It’s hardly unprecedented for a documentary to encounter legal challenges based on some of its footage, but the challenge facing “The Opposition” is especially down to the wire: The filmmakers behind the new documentary received notice last Friday that they would not be able to use footage of one its four main subjects, former Papua New Guinean politician Dame Carol Kidu, at the film’s world premiere at Hot Docs Festival in Toronto. The film tells the story of a residents of Port Moresby and their fight to prevent their homes from being leveled at the hands by the Paga Hill Development Company, who wanted to build a hotel and marina on the land.
Back in 2012, when filming commenced, Dame Carol Kidu was one of the leaders standing up for the human rights of the settlers. As she can be seen in this dramatic footage — which was shot as part of “The Opposition” and, according to the film’s producer Rebecca Barry, was posted to YouTube by Kidu herself — Kidu was on the front lines, bravely standing up to armed policemen pleading for the demolition to stop so that residents could get their possessions out of their homes before they were bulldozed.
Since that time, Kidu has switched sides, and has been hired by the Paga Hill Development Company to help with the relocation of the residents. Five weeks ago, with the support of the development company, she brought a legal action against the filmmakers, trying to prevent them from using footage of herself, including onscreen interviews, for which Kidu signed an industry standard release form authorizing the filmmakers to publicly and commercially use the footage. Barry and director Hollie Fifer were aware that Kidu was concerned about the film, but they were caught completely off guard by the lawsuit — which was for breach of contract, not defamation.
“Not only did she sign a release form, she continued to stay engaged and allowed filming,” Barry told Indiewire. “In 2014, she did a final interview with us in which she directly addresses the issues surrounding Paga Hill Development Company and her role as consultant. We also showed her a rough cut, which is extremely rare, a fine cut, we took aboard her feedback, and gave her right of reply at the end of the film in the form of text card. So for her to now say she didn’t know what the film is about, and basically change her mind, sets a really dangerous precedent.”
When the filmmakers were discussing with Kidu about the final coda to the film, they were sideswiped by the lawsuit that claims Kidu was misled about the nature of the film. However, the judge did not rule against the use of any footage in “The Opposition,” but rather that it could not be used prior to a hearing in June.
This left Fifer facing two possibilities: recut her film and present a redacted version at Hot Docs — or wait until after the matter was legally settled so that she could present the full version of the film somewhere else. As the legal battle was brewing, Fifer took the precaution of starting to get her post-production team in place and recruited actress Sarah Snook (“Steve Jobs”) to provide voiceover narrative, which ultimately replaced the nine minutes of redacted footage.
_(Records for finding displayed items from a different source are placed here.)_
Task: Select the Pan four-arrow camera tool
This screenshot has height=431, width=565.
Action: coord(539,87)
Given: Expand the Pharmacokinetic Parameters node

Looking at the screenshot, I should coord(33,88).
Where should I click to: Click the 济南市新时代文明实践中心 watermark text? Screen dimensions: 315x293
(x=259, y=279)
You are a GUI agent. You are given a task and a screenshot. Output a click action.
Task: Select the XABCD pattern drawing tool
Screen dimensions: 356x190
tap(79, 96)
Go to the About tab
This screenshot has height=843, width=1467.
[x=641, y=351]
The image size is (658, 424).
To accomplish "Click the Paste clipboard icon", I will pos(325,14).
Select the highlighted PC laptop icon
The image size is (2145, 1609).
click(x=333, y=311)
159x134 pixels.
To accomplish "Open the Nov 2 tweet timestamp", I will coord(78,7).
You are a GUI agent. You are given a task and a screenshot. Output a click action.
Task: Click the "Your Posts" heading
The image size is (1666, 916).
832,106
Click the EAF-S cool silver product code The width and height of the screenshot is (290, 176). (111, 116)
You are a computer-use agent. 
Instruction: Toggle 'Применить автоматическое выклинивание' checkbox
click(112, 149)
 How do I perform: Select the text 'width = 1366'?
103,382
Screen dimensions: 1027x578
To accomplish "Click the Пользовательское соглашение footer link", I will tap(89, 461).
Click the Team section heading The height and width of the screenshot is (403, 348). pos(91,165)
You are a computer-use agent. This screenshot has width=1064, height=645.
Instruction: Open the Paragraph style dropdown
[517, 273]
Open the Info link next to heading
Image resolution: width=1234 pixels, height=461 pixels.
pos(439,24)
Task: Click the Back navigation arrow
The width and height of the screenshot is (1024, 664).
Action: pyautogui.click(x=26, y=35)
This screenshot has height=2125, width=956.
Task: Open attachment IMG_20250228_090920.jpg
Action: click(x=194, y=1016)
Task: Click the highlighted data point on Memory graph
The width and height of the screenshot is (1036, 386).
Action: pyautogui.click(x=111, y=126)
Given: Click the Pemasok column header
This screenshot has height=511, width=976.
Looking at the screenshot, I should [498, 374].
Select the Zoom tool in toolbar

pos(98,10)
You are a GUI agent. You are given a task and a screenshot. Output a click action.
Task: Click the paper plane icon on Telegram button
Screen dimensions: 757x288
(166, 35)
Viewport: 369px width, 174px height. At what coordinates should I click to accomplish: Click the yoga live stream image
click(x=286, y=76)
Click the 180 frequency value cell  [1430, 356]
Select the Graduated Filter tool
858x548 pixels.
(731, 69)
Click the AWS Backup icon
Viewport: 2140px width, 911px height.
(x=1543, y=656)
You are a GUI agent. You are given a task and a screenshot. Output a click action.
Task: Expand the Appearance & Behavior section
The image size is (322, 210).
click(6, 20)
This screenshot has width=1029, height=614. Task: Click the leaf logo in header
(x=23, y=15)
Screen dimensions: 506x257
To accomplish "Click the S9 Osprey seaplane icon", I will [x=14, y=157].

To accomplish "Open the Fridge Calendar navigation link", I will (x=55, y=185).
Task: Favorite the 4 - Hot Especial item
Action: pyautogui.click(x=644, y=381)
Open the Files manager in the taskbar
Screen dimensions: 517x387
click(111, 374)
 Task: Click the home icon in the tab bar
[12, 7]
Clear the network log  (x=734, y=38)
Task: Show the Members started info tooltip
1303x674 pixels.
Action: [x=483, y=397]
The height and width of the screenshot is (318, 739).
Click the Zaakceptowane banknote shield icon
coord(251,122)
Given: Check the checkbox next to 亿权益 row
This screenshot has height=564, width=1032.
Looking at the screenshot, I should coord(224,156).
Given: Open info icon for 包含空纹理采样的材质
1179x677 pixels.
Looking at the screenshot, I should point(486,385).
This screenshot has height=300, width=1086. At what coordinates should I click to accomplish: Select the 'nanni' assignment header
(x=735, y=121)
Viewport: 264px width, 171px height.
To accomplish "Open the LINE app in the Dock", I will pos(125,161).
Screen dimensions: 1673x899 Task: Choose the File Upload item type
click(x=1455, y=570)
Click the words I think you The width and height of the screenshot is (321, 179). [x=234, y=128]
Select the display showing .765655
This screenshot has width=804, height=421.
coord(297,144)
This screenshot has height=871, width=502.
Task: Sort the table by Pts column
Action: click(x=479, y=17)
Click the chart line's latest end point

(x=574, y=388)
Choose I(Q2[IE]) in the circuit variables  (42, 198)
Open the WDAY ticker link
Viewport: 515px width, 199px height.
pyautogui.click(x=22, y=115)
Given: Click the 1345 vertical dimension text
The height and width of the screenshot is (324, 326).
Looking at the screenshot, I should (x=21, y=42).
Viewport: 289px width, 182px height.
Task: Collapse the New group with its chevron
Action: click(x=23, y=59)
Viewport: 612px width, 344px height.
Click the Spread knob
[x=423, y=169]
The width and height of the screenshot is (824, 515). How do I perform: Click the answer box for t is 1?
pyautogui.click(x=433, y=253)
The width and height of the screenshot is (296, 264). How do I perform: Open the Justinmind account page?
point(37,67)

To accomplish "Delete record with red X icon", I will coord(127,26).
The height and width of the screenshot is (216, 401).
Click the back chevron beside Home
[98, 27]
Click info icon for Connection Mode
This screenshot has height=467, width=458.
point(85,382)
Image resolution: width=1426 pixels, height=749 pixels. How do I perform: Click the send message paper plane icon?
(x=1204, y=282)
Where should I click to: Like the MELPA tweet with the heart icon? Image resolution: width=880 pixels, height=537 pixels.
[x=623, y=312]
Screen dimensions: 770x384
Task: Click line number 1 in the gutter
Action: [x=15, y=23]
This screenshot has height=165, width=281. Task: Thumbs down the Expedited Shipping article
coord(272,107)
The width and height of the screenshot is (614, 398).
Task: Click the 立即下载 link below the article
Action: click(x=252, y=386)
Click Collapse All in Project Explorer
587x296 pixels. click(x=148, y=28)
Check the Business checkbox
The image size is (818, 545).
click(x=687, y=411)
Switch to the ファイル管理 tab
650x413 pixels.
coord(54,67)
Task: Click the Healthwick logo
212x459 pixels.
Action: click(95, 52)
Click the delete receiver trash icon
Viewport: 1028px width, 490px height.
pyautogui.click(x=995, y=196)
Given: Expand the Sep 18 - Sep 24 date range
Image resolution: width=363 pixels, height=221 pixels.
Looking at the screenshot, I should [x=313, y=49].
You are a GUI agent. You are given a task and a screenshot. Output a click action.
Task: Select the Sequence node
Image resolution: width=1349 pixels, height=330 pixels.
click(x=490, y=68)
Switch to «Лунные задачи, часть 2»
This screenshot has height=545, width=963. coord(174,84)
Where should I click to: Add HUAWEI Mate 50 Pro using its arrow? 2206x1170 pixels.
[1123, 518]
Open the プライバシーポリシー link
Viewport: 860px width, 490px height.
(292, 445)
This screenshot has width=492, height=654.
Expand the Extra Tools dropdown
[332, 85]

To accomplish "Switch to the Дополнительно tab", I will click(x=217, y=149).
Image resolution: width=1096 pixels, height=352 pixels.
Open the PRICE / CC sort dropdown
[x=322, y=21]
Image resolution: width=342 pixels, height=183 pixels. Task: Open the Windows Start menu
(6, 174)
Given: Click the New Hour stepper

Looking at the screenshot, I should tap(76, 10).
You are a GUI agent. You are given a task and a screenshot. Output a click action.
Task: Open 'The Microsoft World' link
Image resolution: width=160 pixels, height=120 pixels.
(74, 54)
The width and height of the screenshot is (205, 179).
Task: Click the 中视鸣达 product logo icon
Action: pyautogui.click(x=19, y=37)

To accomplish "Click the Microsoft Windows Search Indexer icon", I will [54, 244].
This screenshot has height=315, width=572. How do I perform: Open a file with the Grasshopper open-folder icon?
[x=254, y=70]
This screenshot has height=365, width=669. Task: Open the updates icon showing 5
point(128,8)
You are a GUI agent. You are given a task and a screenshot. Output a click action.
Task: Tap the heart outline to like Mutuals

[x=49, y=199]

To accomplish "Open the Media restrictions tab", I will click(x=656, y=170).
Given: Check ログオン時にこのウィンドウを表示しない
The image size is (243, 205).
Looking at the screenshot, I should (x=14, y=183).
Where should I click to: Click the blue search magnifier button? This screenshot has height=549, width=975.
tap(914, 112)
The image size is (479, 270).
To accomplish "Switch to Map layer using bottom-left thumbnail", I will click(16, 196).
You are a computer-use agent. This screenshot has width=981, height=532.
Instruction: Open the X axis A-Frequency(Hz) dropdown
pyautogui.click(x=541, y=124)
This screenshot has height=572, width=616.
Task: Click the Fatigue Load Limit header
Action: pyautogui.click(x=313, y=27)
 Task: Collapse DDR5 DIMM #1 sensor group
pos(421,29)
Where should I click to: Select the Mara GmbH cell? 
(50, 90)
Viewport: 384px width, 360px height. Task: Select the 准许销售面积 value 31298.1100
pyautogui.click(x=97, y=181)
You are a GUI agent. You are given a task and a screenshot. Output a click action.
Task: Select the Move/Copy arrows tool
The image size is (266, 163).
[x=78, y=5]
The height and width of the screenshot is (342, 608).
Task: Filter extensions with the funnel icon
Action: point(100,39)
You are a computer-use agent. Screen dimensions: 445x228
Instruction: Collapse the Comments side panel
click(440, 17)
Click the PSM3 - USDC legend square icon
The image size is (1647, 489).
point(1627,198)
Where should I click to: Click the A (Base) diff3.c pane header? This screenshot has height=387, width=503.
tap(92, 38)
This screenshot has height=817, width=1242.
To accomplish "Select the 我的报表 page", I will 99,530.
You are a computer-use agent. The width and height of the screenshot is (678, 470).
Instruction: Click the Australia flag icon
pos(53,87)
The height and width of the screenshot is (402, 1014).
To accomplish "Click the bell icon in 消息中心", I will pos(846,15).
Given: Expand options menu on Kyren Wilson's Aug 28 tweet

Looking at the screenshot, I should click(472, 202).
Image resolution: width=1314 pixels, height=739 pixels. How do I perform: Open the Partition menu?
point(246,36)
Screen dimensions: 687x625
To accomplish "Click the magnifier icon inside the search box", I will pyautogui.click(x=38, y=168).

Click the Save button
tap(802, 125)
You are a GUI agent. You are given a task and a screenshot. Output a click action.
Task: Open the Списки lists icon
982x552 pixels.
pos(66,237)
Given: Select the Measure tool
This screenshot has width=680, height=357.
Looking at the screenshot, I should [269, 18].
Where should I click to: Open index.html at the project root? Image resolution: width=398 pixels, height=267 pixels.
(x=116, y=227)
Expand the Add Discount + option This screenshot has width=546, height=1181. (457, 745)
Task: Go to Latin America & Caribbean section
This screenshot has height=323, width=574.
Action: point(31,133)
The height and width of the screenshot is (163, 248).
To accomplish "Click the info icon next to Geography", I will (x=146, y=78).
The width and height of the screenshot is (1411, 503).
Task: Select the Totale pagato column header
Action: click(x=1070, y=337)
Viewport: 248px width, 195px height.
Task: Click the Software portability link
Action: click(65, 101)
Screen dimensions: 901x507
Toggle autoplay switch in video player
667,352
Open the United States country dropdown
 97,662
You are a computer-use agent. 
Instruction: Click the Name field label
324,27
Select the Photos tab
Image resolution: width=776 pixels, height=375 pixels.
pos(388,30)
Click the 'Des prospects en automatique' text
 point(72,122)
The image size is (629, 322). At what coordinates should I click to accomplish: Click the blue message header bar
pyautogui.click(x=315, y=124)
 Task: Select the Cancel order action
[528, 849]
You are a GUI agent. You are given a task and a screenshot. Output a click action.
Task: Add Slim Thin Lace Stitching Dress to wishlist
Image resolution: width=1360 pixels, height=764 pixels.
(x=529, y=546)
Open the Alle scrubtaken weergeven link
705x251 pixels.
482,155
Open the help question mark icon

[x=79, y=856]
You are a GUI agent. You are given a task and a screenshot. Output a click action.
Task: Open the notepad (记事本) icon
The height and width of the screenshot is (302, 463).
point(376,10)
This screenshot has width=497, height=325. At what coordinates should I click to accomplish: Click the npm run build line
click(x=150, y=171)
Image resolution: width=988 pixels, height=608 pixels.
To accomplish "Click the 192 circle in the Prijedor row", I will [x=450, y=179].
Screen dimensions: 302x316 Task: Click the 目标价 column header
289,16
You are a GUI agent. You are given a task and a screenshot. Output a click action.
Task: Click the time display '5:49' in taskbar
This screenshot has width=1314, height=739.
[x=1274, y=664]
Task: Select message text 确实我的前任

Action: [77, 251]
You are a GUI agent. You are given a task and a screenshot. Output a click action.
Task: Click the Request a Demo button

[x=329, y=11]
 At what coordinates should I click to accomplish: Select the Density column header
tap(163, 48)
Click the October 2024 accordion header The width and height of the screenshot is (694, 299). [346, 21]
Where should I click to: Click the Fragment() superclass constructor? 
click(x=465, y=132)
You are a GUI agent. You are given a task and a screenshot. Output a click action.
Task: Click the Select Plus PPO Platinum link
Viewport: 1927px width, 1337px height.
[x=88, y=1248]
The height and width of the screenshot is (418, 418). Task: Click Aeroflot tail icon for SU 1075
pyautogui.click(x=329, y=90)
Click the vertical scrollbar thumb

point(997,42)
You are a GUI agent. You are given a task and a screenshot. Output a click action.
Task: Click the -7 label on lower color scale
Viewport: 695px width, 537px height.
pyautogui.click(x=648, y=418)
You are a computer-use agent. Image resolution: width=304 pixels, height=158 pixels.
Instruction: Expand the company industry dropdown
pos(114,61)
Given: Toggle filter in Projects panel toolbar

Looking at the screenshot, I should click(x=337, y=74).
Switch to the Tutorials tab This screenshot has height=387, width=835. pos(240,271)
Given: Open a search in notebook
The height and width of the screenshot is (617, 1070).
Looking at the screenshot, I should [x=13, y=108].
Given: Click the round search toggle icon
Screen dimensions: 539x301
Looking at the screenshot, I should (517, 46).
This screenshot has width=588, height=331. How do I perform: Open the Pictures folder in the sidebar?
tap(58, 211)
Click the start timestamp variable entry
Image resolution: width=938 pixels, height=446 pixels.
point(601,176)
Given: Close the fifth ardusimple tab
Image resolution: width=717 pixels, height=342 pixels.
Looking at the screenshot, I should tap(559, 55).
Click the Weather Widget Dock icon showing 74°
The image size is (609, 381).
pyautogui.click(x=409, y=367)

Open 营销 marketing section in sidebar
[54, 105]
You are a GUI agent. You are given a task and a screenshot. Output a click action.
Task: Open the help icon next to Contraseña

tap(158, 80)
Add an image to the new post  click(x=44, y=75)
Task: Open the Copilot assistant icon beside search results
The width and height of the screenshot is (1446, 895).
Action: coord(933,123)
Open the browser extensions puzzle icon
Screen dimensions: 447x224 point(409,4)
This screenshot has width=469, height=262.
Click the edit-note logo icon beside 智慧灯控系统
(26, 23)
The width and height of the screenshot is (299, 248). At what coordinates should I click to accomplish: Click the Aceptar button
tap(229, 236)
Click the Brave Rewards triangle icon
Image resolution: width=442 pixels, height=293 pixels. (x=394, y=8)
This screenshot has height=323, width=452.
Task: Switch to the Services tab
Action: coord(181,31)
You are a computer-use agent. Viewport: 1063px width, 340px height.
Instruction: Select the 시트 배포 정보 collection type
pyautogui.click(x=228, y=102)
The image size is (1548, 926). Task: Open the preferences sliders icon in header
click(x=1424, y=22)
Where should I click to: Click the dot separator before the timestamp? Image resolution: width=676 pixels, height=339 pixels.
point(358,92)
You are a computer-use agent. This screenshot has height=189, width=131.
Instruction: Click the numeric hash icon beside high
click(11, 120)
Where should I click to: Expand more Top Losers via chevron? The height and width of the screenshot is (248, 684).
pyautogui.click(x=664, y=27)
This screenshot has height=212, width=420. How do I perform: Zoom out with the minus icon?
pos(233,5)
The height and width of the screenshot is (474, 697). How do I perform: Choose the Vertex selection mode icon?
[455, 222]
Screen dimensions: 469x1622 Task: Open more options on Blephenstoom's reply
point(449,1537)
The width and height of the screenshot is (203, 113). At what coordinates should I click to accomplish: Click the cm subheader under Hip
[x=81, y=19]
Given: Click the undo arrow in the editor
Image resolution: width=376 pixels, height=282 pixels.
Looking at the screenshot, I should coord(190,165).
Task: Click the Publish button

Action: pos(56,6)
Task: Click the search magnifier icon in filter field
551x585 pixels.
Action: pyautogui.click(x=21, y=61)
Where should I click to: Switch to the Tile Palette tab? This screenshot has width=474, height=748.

Then, once the judge made his ruling on April 23, she and her team worked around the clock for nine days so she could fly with a new version of the film to Toronto this weekend.
“It was a really hard decision because there’s the real film and the redacted version, and I consider them two different pieces,” Fifer told Indiewire. “It’s heartbreaking to know the Hot Docs audience won’t see the real film, but I think there’s an opportunity here to have a wider discussion about freedom of speech and how hard it is for documentary filmmakers to be able to tell [our stories]. In a sense, we are just allowing the process to be transparent.”